During a short period between 1848 and 1850, Second was sub-prefect of the Basses-Alpes department at Castellane. Awarded the Legion of honour in 1859, he was Imperial commissioner of the Théâtre de l'Odéon from 1865 to 1870. In 1869, Second was commissioned to write the words of the cantata sung at the Opera in honor of the centenary of Napoleon, which is remarkable only for its flat mediocrity.

Albéric Second in 1868

Gifted with a light spirit, a fun and easy skill, Second was especially appreciated for his columns. During the Revolution of 1848, he composed a cantata in which each stanza ended with these lines:

Au dernier roi nous avons dit adieu (To the last king we said goodbye)
La France est le soldat de Dieu (France is God's soldier ![3])

Charles Monselet wrote this portrait of him:

One journalist called him the Dumas of information. That's it. As much apparent ease, as much spirit met by the author of the Musketeers. There was only a revolution that could make him a sub-prefect, and this revolution occurred. One weakness of Mr.

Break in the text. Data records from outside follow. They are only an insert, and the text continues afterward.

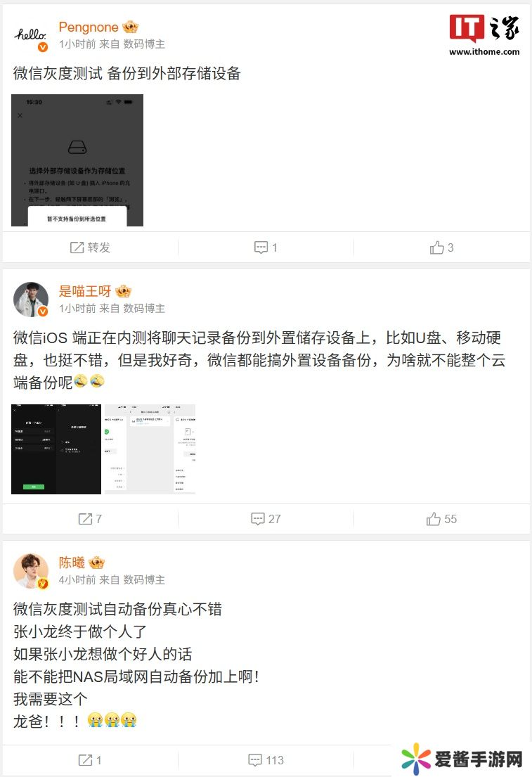The width and height of the screenshot is (532, 777).
Task: Click the IT之家 ithome.com logo
Action: pos(484,34)
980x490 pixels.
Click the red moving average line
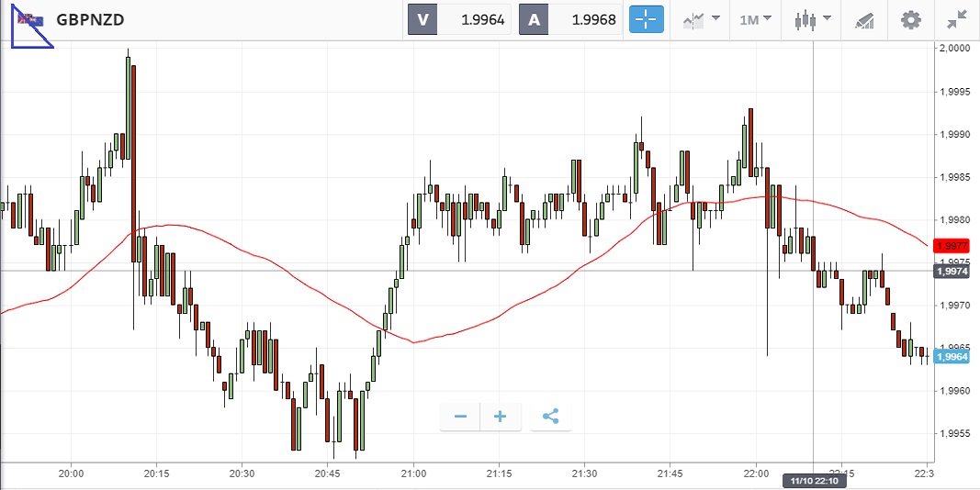click(x=276, y=264)
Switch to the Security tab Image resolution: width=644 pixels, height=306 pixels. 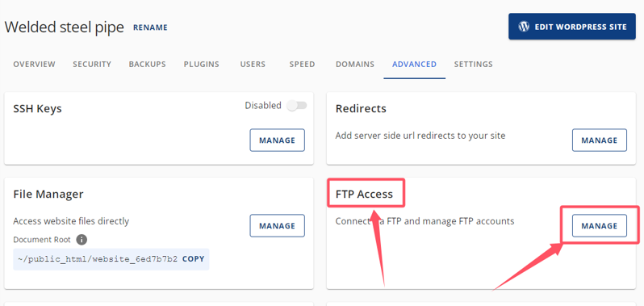point(92,64)
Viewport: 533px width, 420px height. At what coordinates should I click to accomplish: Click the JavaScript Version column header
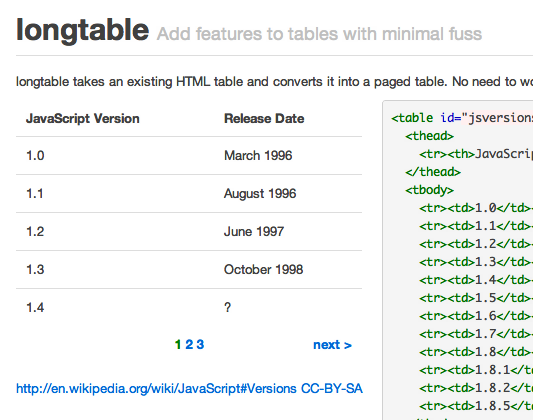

Alberic Second is to believe, because he was from Angouleme, he posed for Lucien de Rubempré of the Illusions perdues and Un grand homme de province à Paris [fr] .[4]

Main publications[edit]

Caricature by Benjamin Roubaud published in Le Charivari in 1838 or 1839
  • 1841: Lettres cochinchinoises sur les hommes et les choses du jour écrites à l'empereur de la Chine par trois Mandarins de première classe, traduites par Albéric Second, orientaliste du Charivari
  • 1842: Les Mémoires d'un poisson rouge
  • 1844: Les Petits Mystères de l'Opéra, illustrated by Paul Gavarni
  • 1845: Histoire politique et culinaire de Joseph Sansot, Propriétaire de l'Hôtel de la Paix
  • 1853: La Jeunesse dorée par le procédé Ruolz
  • 1854: Contes sans prétention
  • 1855: La Part du feu
  • 1856: À quoi tient l'amour, fantaisies parisiennes
  • 1856: Les Demoiselles du Ronçay
  • 1860: Paris au jour le jour, with Hippolyte de Villemessant (2 volumes)
  • 1862: Vichy-Sévigné, Vichy-Napoléon, ses eaux, ses embellissements, ses environs, son histoire, suivi d'une notice scientifique et médicale sur les eaux minérales de Vichy par le Dr Casimir Daumas
  • 1868: Misères d'un prix de Rome
  • 1872: Un dîner chez Brébant
  • 1872: La Semaine des quatre jeudis
  • 1877: À la recherche d'un gendre
  • 1879: Le Roman de deux bourgeois
  • 1886: Le Tiroir aux souvenirs
Theatre

References[edit]

  1. ^ Only Camille Dreyfus (see sources) dives a precise date, others sources indicating either the year 1816 or the year 1817.
  2. ^ 6249 Acte n° 802 (p.13), registre des décès de l'année 1887 pour le 9e arrondissement sur le site des archives numérisées de la Ville de Paris. The acte specifies that Albéric Second was a bachelor.
  3. ^ mentioned by Pierre Larousse (see sources).
  4. ^ Charles Monselet, La Lorgnette littéraire. Dictionnaire des grands et des petits auteurs de mon temps, Poulet-Malassis and de Broise, Paris, 1857, p. 200.

Sources[edit]

  • Camille Dreyfus, La Grande Encyclopédie, inventaire raisonné des sciences, des lettres et des arts, 1885-1902, vol. XXIX, p. 859.
  • Pierre Larousse, Grand Dictionnaire universel du XIXe siècle, vol. XIV, 1875, p. 451-452.